Rome Villas (Part I) & Panzanella Romana
My favorite villas in Rome (and the countryside) and a bread salad from Rome's traditional cuisine!
From Papal Rome’s Simposio!
Rome is the city of villas; anyone I know has a park they can easily reach on foot or with a short drive.
The mild climate is the historical reason: since ancient Rome, the wealthier citizens built their palaces and annexed gardens where it was possible to cultivate any Mediterranean species and sometimes even exotic plants.
After the usual decline of the Middle Ages, during which these green areas were used as pasture, the Renaissance came to a rescue. Popes, cardinals, and noblemen competed in magnificence. Showing wealth and power was, still is, and always will be a way to gain more of both.
The gardens of their residences were considered canvases for works of art and were populated with fountains, sculptures, nymphaeum, and lodges. The rediscovery of the classics included the "arte topiaria", the botanical architecture that researched the perfect balance between men and nature by pruning trees and shrubs to obtain geometric shapes.
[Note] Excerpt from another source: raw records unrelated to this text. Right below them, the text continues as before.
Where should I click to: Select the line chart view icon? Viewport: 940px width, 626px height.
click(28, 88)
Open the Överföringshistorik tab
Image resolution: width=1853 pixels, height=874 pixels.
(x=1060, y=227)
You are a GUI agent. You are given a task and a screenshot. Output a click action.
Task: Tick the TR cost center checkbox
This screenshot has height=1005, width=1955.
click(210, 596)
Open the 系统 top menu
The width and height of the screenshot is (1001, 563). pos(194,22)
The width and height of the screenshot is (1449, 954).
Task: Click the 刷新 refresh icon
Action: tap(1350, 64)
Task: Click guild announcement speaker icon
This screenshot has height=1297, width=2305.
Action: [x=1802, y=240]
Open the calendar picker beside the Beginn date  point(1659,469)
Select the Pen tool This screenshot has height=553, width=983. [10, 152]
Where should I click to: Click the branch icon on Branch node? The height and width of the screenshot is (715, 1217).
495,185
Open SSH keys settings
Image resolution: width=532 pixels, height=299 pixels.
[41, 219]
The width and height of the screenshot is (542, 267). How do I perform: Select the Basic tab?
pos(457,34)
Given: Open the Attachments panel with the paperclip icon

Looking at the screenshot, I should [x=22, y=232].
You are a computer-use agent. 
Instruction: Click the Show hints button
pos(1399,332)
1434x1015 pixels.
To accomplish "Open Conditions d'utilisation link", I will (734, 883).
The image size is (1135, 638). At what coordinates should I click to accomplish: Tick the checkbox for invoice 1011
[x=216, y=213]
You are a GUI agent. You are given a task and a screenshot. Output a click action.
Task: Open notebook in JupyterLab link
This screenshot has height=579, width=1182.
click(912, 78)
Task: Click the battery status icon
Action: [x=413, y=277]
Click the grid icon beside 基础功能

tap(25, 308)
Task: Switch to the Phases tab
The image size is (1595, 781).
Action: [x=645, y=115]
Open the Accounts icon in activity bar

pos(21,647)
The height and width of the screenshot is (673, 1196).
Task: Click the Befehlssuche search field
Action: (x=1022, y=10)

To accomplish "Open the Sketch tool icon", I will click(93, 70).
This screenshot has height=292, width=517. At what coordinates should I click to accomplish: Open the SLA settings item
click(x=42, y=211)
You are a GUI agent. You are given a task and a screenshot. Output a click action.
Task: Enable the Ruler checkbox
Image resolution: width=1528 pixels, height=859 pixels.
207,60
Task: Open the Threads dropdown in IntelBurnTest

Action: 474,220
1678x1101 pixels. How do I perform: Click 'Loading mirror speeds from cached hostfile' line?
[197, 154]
In order and symmetry, men and nature merged and recreated the so-coveted harmony of the universe and found a way to elevation.
It is a misconception that the so-called "Giardini all'Italiana", the Italian gardens of the late Renaissance, were flower-free. Actually, the bushes were replenished with jasmines, lilies, crocus, and the rarest bulbs - competition also extended to them. What happened is that when the gardens were abandoned and rediscovered during the Nineteenth-century neo-Renaissance, they were, of course, found with the only greenery that survived, and the assumption was born.
The best example of these Renaissance gardens is in Villa Farnese, in Caprarola, a town in the countryside surrounding Rome.